Os anjos podem não ter sexo, mas para a Igreja só há dois géneros na humanidade
Masculino e Feminino: Ele Criou-os. É este o nome do guia de 31 páginas que o Vaticano lançou nesta segunda-feira e que está a provocar a contestação de grupos LGBT um pouco por todo o mundo.
O documento foi criado pela Congregação para a Educação Católica e vai ser utilizado como cartilha doutrinária para os que trabalham no ensino dos jovens crentes, nomeadamente os catequistas.
Entre outras coisas, diz que o debate moderno sobre a identidade de género "aniquila o conceito de Natureza e desestabiliza a instituição da família."
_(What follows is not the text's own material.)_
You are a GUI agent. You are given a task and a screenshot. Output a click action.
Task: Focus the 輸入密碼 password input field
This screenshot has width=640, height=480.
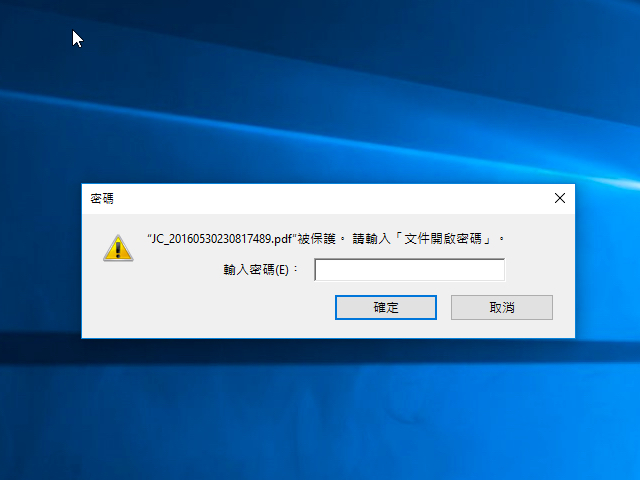[x=409, y=269]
As reações não se fizeram esperar. A New Ways Ministry, uma associação de defesa dos católicos LGBT nos Estados Unidos, diz que este documento é uma ferramenta prejudicial, que ofende não só a comunidade transgénero como também as pessoas lésbicas, gays e bissexuais.
Marta Ramos, diretora executiva da ILGA Portugal, diz que este documento só mostra que o Vaticano continua a ser o Vaticano. "Mesmo que tenhamos sinais de abertura do atual Papa, ele não fala pela Igreja. Este documento perpetua a discriminação, a opressão e a desinformação científica."
A representante da organização portuguesa lembra o timing desta publicação: "Repare que isto acontece duas semanas depois de a Organização Mundial da Saúde deixar de considerar a transexualidade uma doença do foro psiquiátrico."
Para Dani Bento, coordenadora do GRIT - Grupo de Reflexão e Intervenção Trans, este anúncio é quase provocador. "A Igreja tem muito poder. Trazer um documento destes ao mundo no preciso momento em que a comunidade LGBT prepara o seu momento anual de luta por direitos, em que por todo o mundo se organizam marchas de orgulho, não é apenas lamentável, é perigoso."
Para esta ativista, ela própria em transição, "o discurso do Vaticano é uma promoção da transfobia e da violência sobre as pessoas trans".
O documento não está assinado pelo Papa Francisco - mas até começa por apelar ao diálogo. Só que depois é particularmente crítico do debate moderno sobre o género ser mais complexo do que a clássica divisão binária entre sexos.
"As teorias em voga desviam-se da natureza e movem-se em direção à opção absoluta da decisão dos sentimentos do sujeito humano", justifica o manual. "As instituições devem ensinar a verdadeira natureza dos sujeitos humanos, com base na antropologia clara e convincente."
Ainda assim, o documento diz que as crianças devem respeitar o próximo, de modo que ninguém sofra bullying ou outra forma de discriminação.
Portugal prevê o direito à autodeterminação da identidade de género desde julho de 2018. O diploma foi provado à segunda tentativa, após um primeiro veto presidencial de Marcelo Rebelo de Sousa.
O Parlamento retificou a proposta que previa a mudança de sexo dos 16 para os 18 anos, mediante a obrigatoriedade de apresentação de um relatório de um médico ou um psicólogo que ateste a decisão.